Given text Start Marker

There is an encouraging experimental vaccine and an effective anti-viral. But most governments are not responding to the threat with appropriate speed or sufficient resources. Stockpiles are very low and production capacities very limited.
“As long as the virus remains entrenched in Asia and circulates through other regions with poor public health systems, the risk remains that the virus will trigger a human pandemic, which some estimate would reach across the globe within four months. Although only a handful of new human bird flu cases have been reported in Asia in recent months, the WHO expects an upturn in the numbers as the weather cools.” Financial Times, 8-24-05
  • Your business continuity plans and crisis management capabilities should incorporate contingencies for coping with the impact of health emergencies, including quarantine, the disruption of business operations and the threat to the health of your people.

  • Organizations should incorporate relevant information and suggestions about health emergencies in general and bird flu in particular into awareness and education programs for their workforce.

“A federal court in San Diego has indicted Carlos Enrique Perez-Melara, 25, programmer of Loverspy, on thirty-five counts of unauthorized computer access and manufacturing, distributing, and advertising an interception device. Loverspy is a Trojan designed to look like an online greeting card, but built to record the recipient's e-mails and web browsing habits to catch unfaithful lovers. The information would be sent to Perez-Melara and forwarded to Loverspy customers. Four Loverspy customers have each been charged with two counts of hacking, punishable by five years imprisonment and fines up to $250,000. Perez-Melara faces a possible 175-year prison sentence if convicted.”

Given text End Marker
Provided data Start Marker

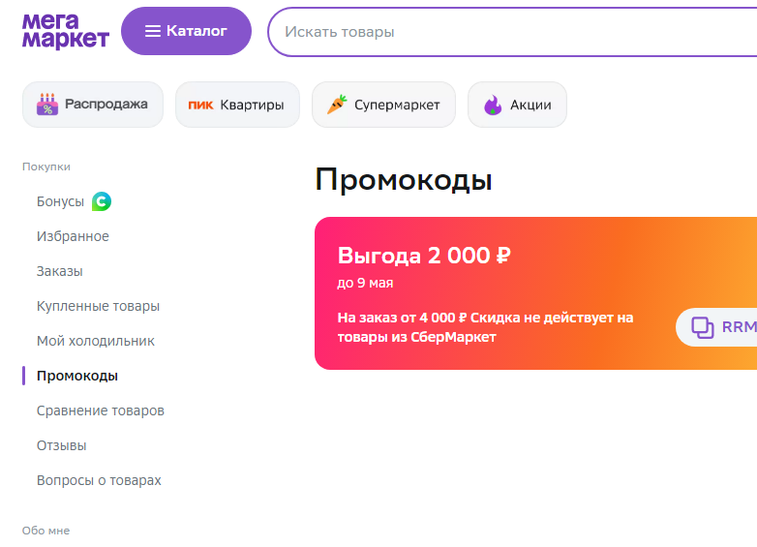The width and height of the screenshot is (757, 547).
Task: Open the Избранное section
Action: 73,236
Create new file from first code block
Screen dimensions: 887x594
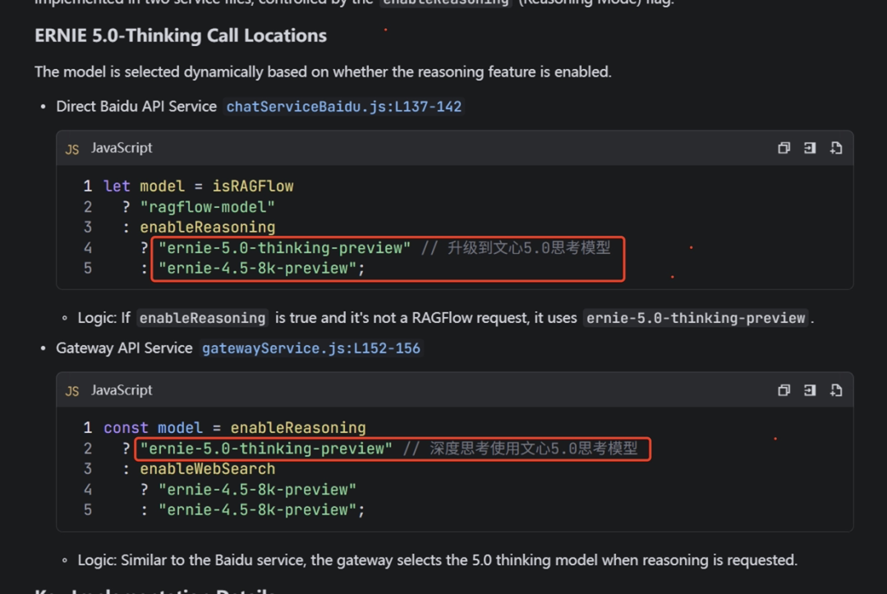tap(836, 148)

Provided data End Marker
Provided data Start Marker

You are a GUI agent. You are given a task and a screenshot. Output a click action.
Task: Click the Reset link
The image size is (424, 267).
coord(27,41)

Provided data End Marker

• Task requirements:
[1] In the text on bird flu and the Loverspy case, what maximum prison sentence does Perez-Melara face if convicted?
[2] Continue the text on bird flu and the Loverspy case, starting after its final sentence.
The records have nothing to do with what comes next.

• Replies:
[1] A possible 175-year prison sentence.

[2]
Wired, 8-27-05
“Webroot has released a report analyzing spyware activity in 2005's second quarter, finding that spywares are shifting from targeted advertising to identity theft. Public awareness of the spyware threat is generally high, but spyware infection rate for enterprise desktops is 80% and the number of spywares per machine has increased 19% in 2005. The number of websites distributing spyware has quadrupled since the beginning of 2005 to 300,000. Corporate executives may have to take responsibility for the damage to a company's reputation if a spyware manages to steal sensitive data.” SearchSecurity.com, 8-23-05

  • All organizations and all individuals must come to grips with the spyware threat; all systems must be scanned regularly with updated anti-spyware programs, and all awareness and education programs must provide users with guidance on how to overcome this threat both in the office and at home.